(What is expected)
Would it be possible to output exactly, and only, the lines below from the one holding "Viewport: 828px width, 510px" to the last line, both included, with every picture left out?
==== Supplied entries
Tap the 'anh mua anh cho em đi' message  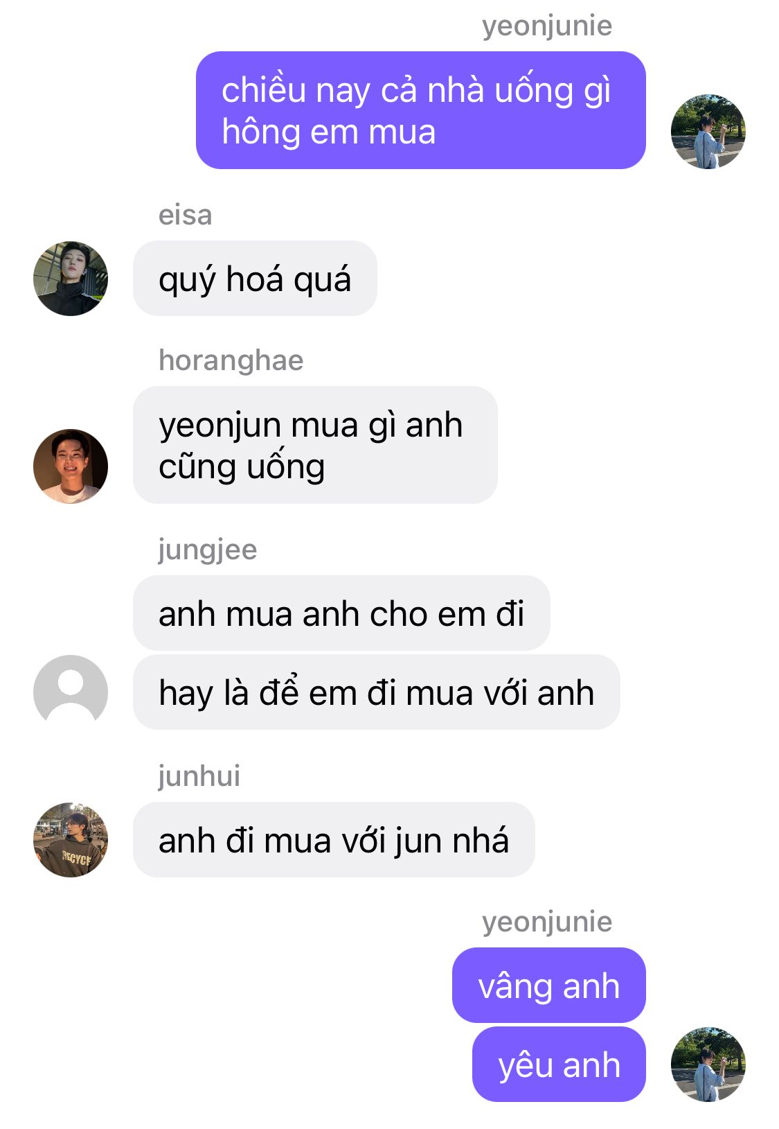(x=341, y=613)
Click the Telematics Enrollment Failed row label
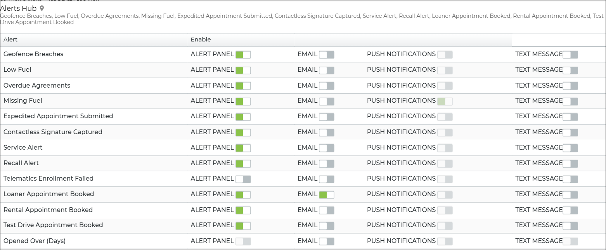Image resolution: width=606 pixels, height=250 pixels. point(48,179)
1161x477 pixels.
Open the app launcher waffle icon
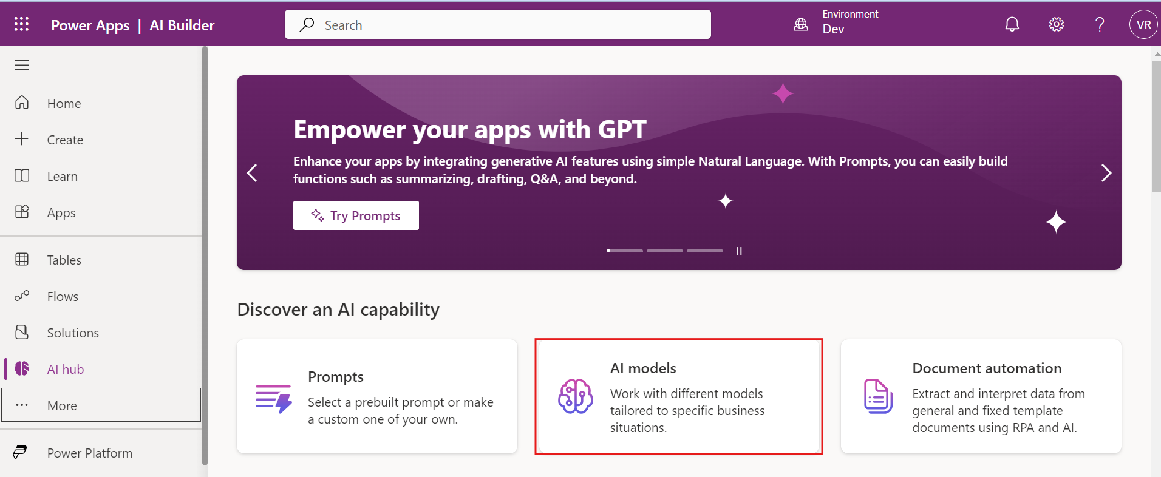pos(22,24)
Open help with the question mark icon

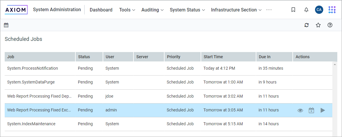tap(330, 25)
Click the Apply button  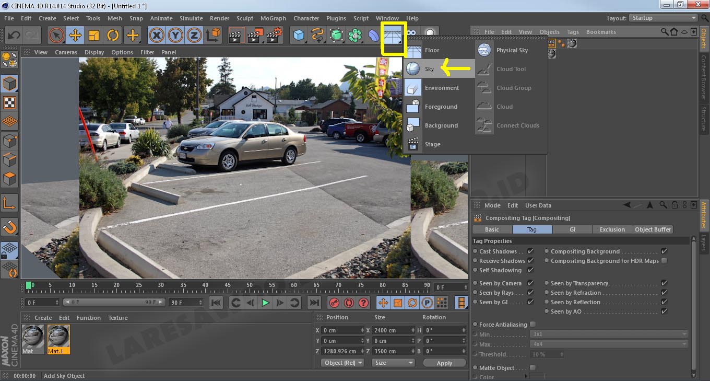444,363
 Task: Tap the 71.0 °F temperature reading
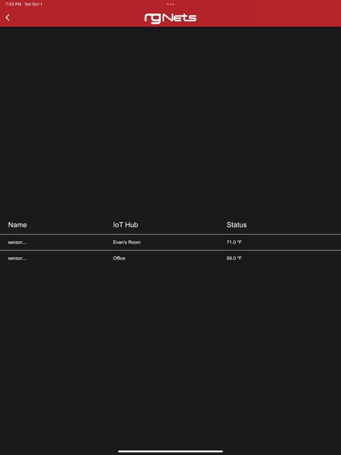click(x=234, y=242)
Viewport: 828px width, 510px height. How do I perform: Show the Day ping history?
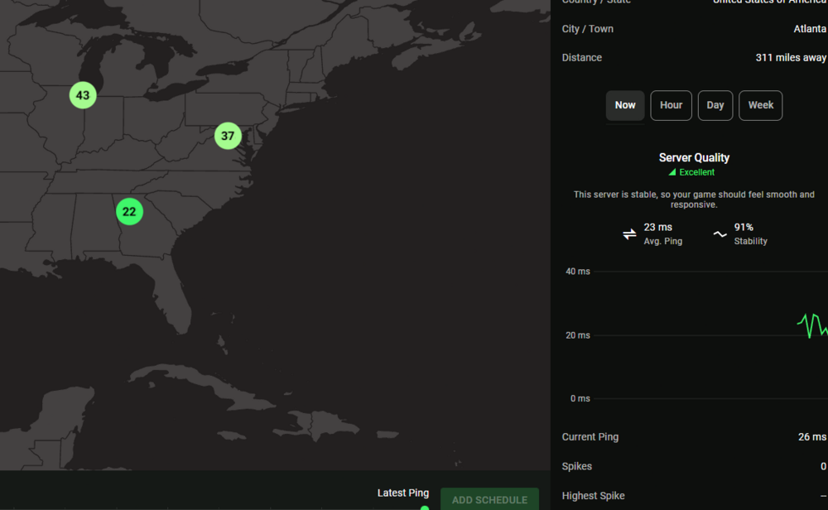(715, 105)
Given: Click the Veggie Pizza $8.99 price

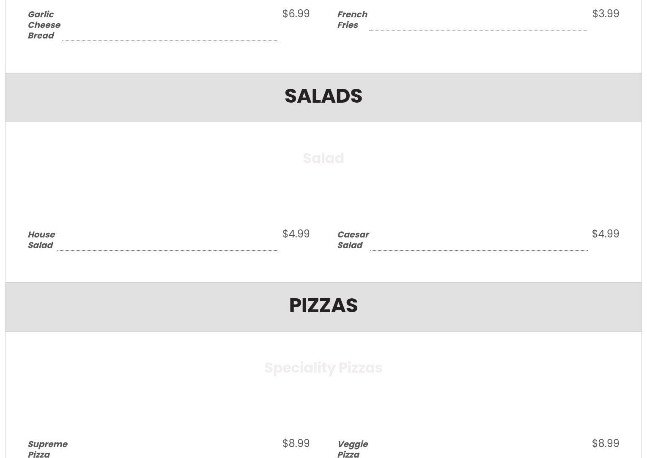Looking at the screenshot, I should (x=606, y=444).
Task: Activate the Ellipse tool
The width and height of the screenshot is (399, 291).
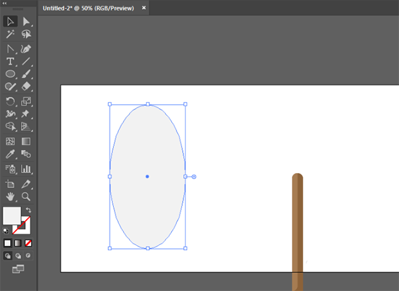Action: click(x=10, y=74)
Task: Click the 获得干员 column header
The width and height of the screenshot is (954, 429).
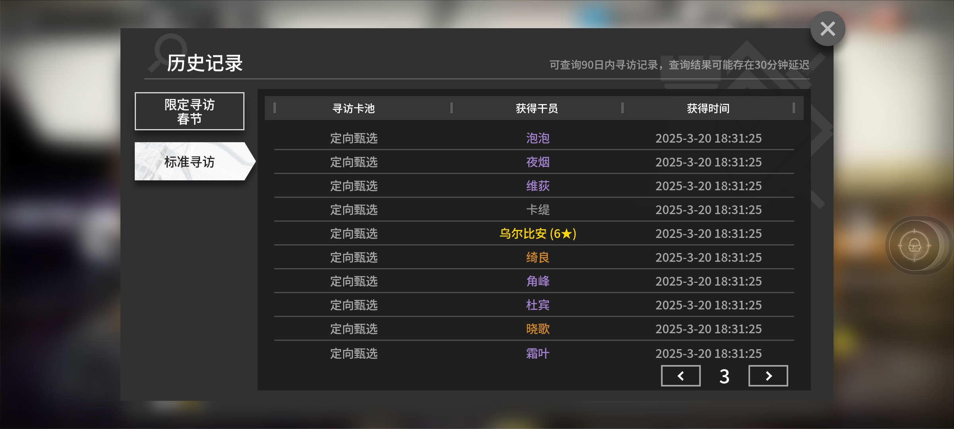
========
(Finished task)
Viewport: 828px width, 510px height. How do I perform: Show the Day ping history?
(715, 105)
Given: Click the Veggie Pizza $8.99 price

Looking at the screenshot, I should (x=606, y=444).
Task: Activate the Ellipse tool
The width and height of the screenshot is (399, 291).
Action: click(x=10, y=74)
Task: Click the 获得干员 column header
The width and height of the screenshot is (954, 429).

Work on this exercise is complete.